Sara’ quello di quest’anno un torneo con una lotta a più squadre per la conquista del tricolore? L’inizio sembra averci ventilato questa possibilità, di sicuro e’ cio’ che si aspettano e sperano gli appassionati di calcio, un campionato avvincente che magari incolli agli schermi fino all’ultima giornata e che possa regalare lo scudetto al novantesimo minuto.
Aspettando gli ultimi colpi di mercato ormai di queste poche ore che mancano alla chiusura della sessione estiva, nei giorni scorsi si sono conclusi alcuni dei “tormentoni” estivi con non poche sorprese. Shick arrivato a Roma a rinforzare la rosa di Di Francesco, Keita al Monaco dopo l’interesse che c’era stato da parte di Inter e Juventus, alla fine la squadra del Principato si e’ aggiudicata il giocatore ex Lazio.
Cosa ci hanno raccontato dunque queste prime 2 giornate? Juventus, Milan, Inter, Napoli, Sampdoria, partenza a punteggio pieno, 6 punti per queste 5 squadre, la sorpresa e’ costituita certamente dalla Sampdoria, bella la vittoria nell’ultimo turno sul campo di Firenze contro i ragazzi di Stefano Pioli, e dunque una partenza sprint per la squadra di Giampaolo e del presidente Ferrero, uno dei protagonisti di questo mercato d’Estate. Le altre 4 occupano il primo posto a punteggio pieno cosi’ come ci si sarebbe aspettato dai pronostici? Forse no, o per lo meno, guardando il calendario, questo pronostico sarebbe stato difficile da fare soprattutto per ciò che riguarda l’Inter, trovatasi ad affrontare 2 partite difficili, la Fiorentina dell’ex Pioli e soprattutto la trasferta ostica di Roma. I risultati hanno dato ragione a Spalletti, la partita dell’Olimpico avrebbe forse preso una piega diversa se sul vantaggio della Roma per 1-0 almeno uno dei tre pali presi dalla squadra di Di Francesco si fosse trasformata in rete, ma ciò che e’ sicuro e’ che dopo il pareggio l’Inter ha iniziato a giocare alla grande, ha mostrato una forza di carattere nel voler imporre il proprio gioco, ha dimostrato più della Roma la voglia di vincere. Dal lato opposto i giallorossi hanno perso la bussola proprio quando si sarebbe dovuto mantenere maggiore lucidità, quella lucidità che invece ha dimostrato di avere la Juve, soprattutto nella partita di Genova dove , sotto di due reti, e’ riuscita ad imporre la propria forza e ribaltare a proprio favore la partita.
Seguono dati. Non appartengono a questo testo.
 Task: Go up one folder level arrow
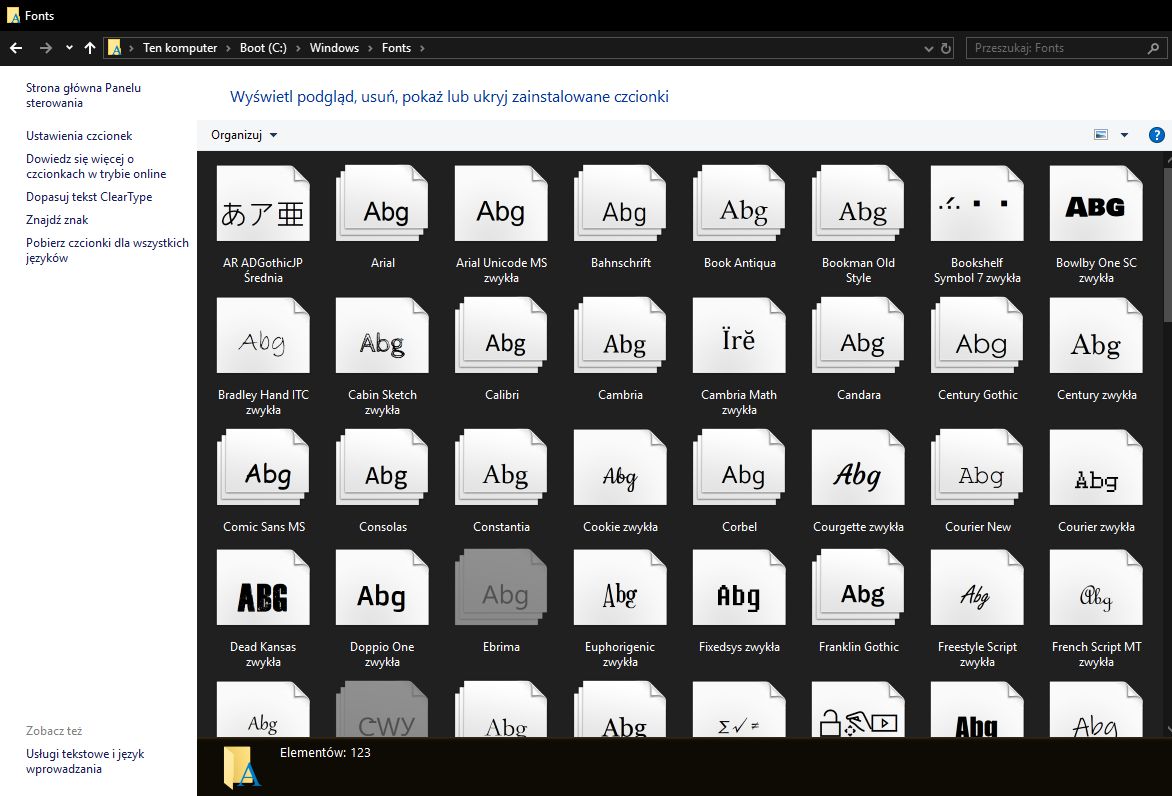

Il calendario e’ stato certamente più semplice per il Milan di Montella, vittorioso a Crotone e con il Cagliari, in quest’ultima partita si e’ sofferto pero’ non poco, la squadra sarda ha dato non poco filo da torcere. La nota sicuramente da segnalare, la favola Cutrone, dalle giovanili a bomber della prima squadra.
Il Napoli di Sarri ha ripreso a fare ciò che faceva lo scorso anno, giocare bene, lo si e’ visto nelle vittorie contro Verona e Atalanta, la consapevolezza di essere una squadra forte sembra trasparire dall’atteggiamento dei giocatori, questo potrebbe essere davvero l’anno buono per lanciare la sfida alla Juve. Da registrare la grande partenza della neopromossa Spal, 4 i punti in classifica e tanto entusiasmo nell’ambiente, e l’ultimo posto in classifica a 0 punti dell’Atalanta, posizione forse troppo severa se si considera la qualità delle prestazioni espresse contro Roma e Napoli.
Partenza difficile per la Fiorentina di Pioli e l’Udinese di Del Neri, mentre la Lazio dopo l’euforia della vittoria in Supercoppa contro la Juve, ha rimediato all’esordio stentato contro la Spal ottenendo tre punti a Verona molto importanti contro il Chievo. Convincente anche la vittoria del Torino sul Sassuolo, la squadra di Mihajlovic dara’ di sicuro fastidio a molte delle squadre quest’anno.